### [Task requirements]
Which lines in the data below contain the word "dimensions", counting only matches with the same capitalization? List each of those lines in full.

### [Word and element location data]

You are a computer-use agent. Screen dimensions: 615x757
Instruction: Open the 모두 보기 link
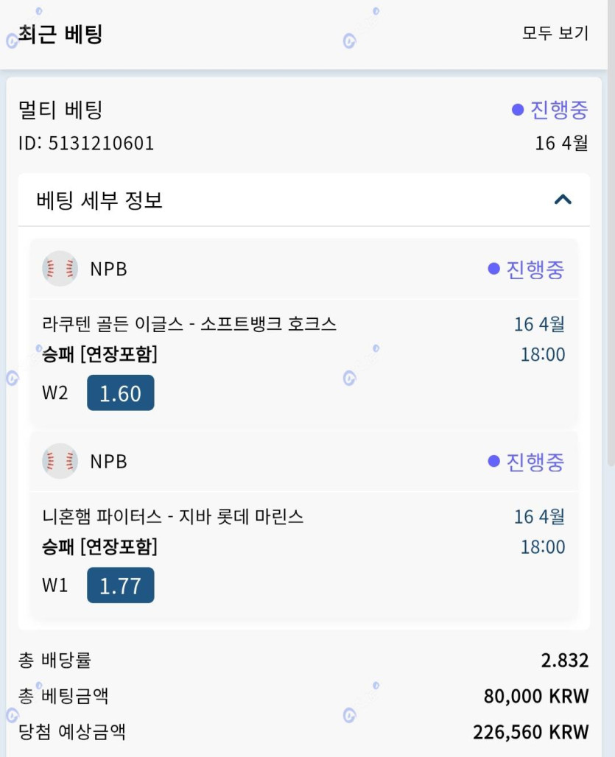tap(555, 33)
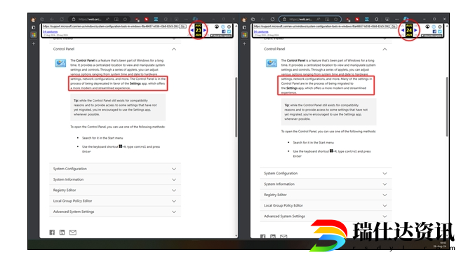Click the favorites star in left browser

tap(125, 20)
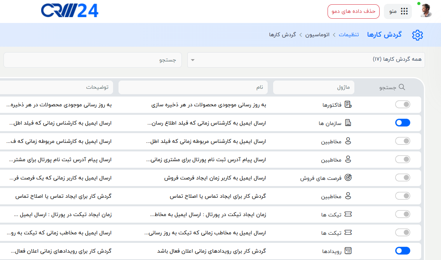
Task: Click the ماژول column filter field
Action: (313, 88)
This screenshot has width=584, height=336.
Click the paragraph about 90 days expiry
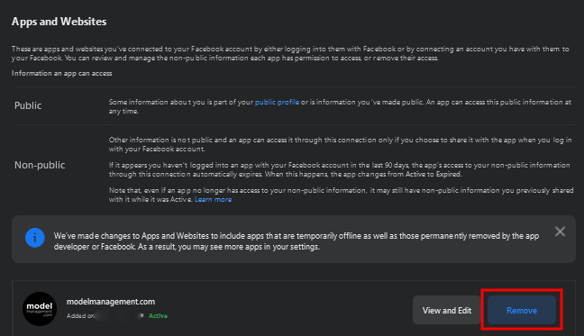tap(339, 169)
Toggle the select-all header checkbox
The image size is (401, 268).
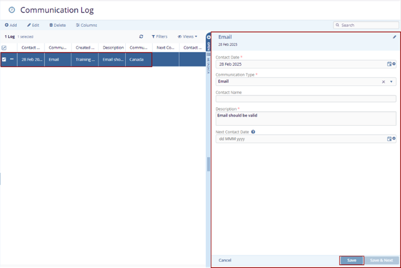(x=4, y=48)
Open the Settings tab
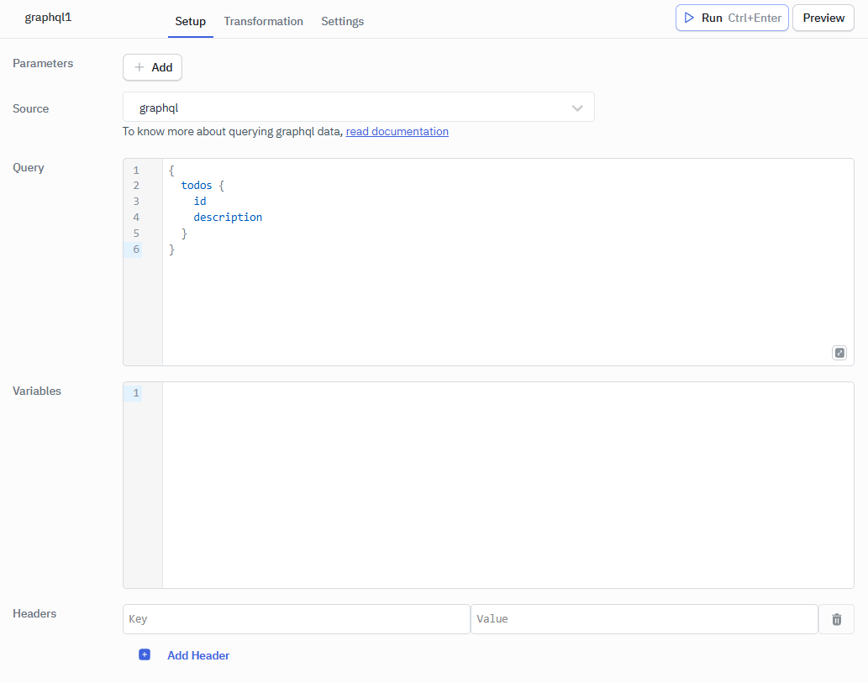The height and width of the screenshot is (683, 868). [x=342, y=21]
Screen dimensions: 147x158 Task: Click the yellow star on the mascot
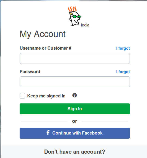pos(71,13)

--

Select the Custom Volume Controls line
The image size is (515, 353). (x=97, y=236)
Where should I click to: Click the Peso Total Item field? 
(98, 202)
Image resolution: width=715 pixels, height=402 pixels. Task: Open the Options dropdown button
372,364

### [Completed exercise]
You are a computer-use agent. Screen dimensions: 615x757
Screen dimensions: 147x158 Task: Click the yellow star on the mascot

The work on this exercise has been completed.